This repository contains the solution developed for a Data Science competition judged by BCG X. The objective was to isolate key drivers of churn and build a predictive model to identify customers at risk of churn.
churn_bcgx/
├── data/ # Raw and processed datasets
├── inference/ # Scripts for model inference
├── main/ # Main execution scripts
├── modelling/ # Model training, evaluation, and prediction code
├── supplementary/ # Additional resources and documentation
├── .gitignore # Git ignore file
└── LICENSE # Project license (Apache 2.0)
- data/: Contains raw and processed datasets used for training and evaluation.
- inference/: Scripts and utilities for running model inference on new data.
- main/: Main scripts to execute the pipeline or key project steps.
- modelling/: Code for model training, validation, and prediction.
- supplementary/: Additional resources, documentation, or supporting materials.
-
Clone the repository:
git clone https://github.com/marcolomele/churn_bcgx.git cd churn_bcgx -
Set up a virtual environment and install dependencies using
requirements.txt. -
Explore the
main/directory for entry-point scripts to reproduce results or run the pipeline.
- The
data/directory contains all datasets used in the project.
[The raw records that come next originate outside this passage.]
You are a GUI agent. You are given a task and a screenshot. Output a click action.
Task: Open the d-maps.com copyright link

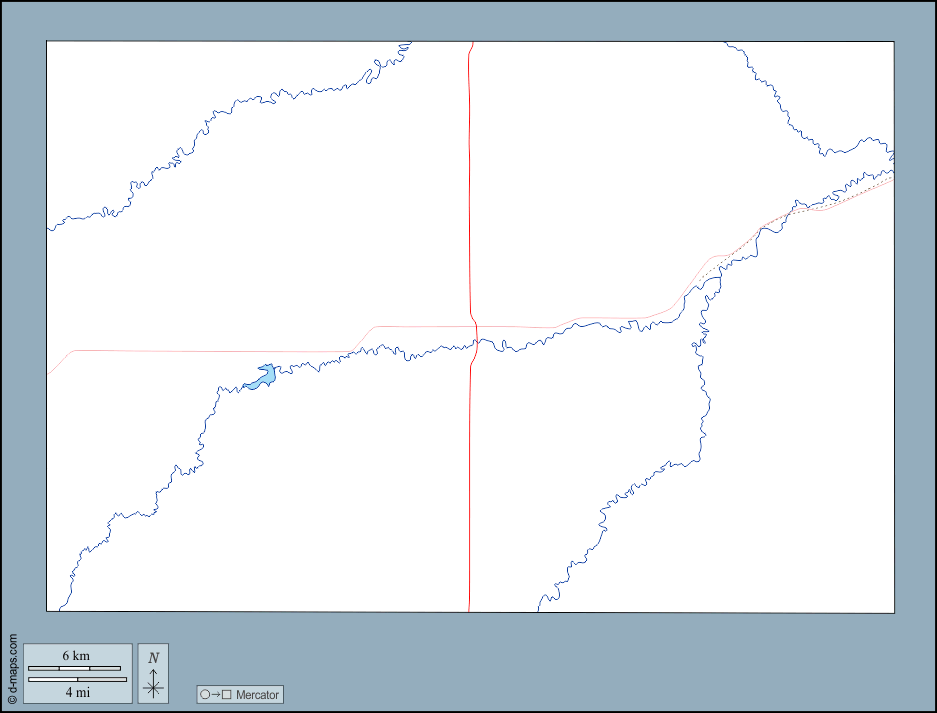tap(12, 669)

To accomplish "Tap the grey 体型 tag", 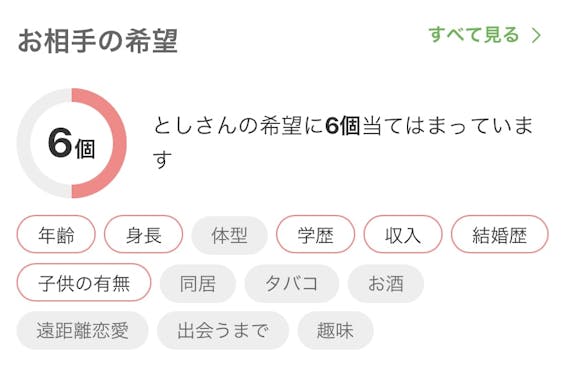I will tap(229, 235).
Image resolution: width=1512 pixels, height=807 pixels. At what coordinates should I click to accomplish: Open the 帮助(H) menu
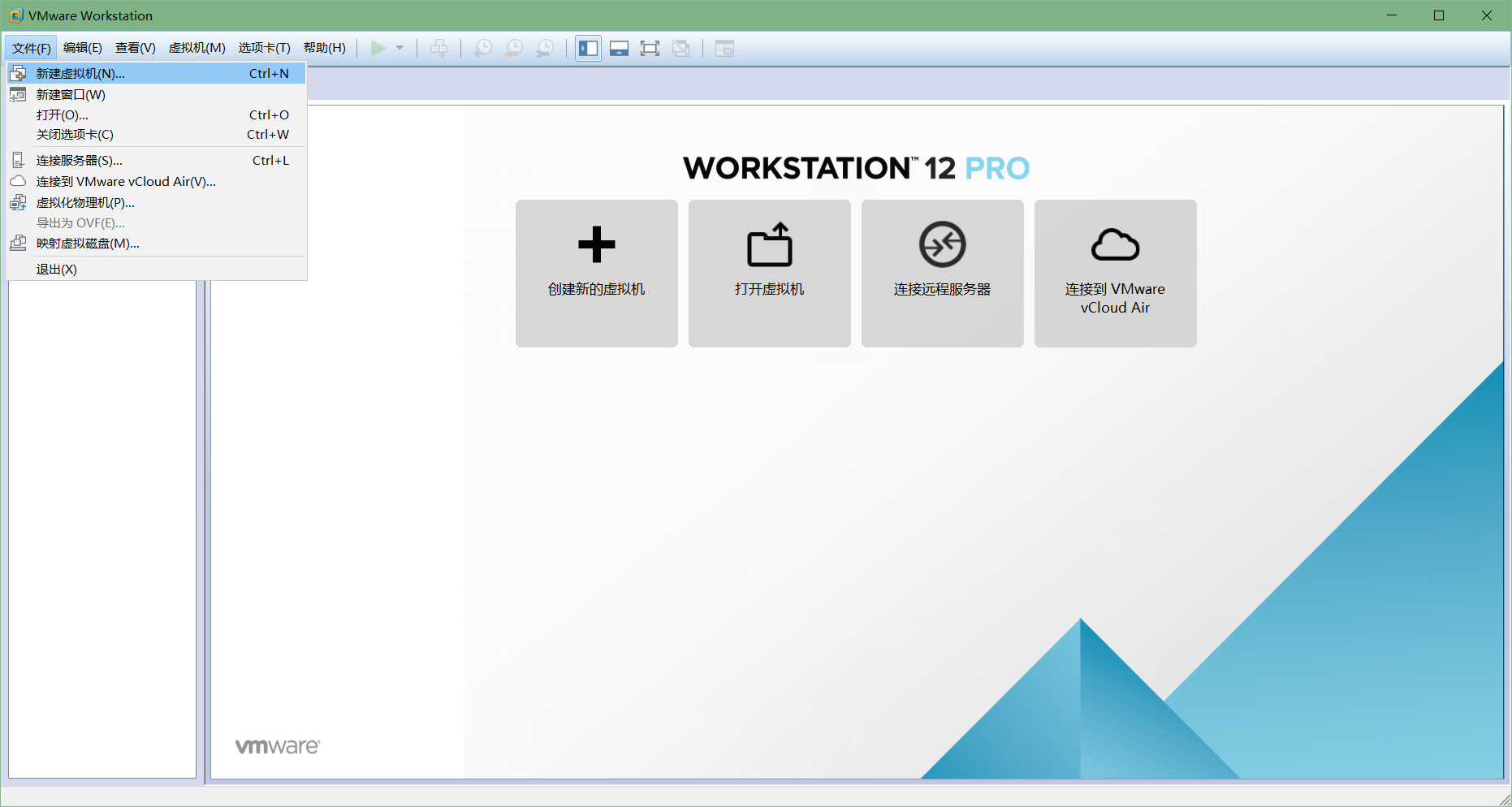(324, 47)
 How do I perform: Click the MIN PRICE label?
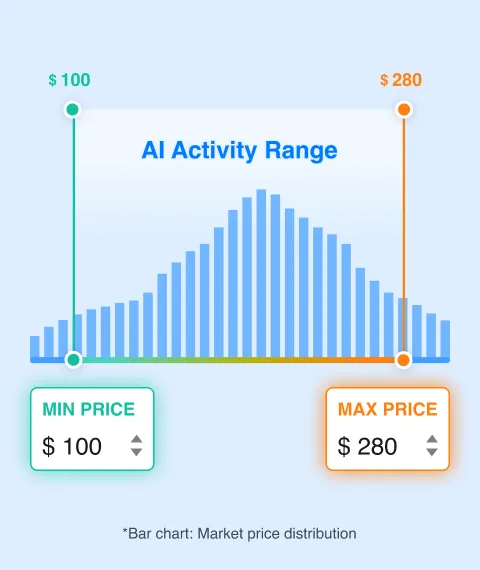click(x=89, y=409)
- All model development, training, and evaluation scripts are located in the
modelling/directory.
- The
inference/directory contains notebooks on inferring churn drivers via data analysis.
- Additional work using Small Language Model to generate emotional involvement of customers is in the
supplementary/directory.
- Identified multiple churn drivers that align with business intuition. The final model achieved strong performance in predicting customer churn.
- See Churn Modelling Presentation.pdf for an overview of our methods and the results.
- See Churn Modelling Report.pdf for an in-depth explanation of our methods and the results.
This project is licensed under the Apache-2.0 License. See the LICENSE file for details.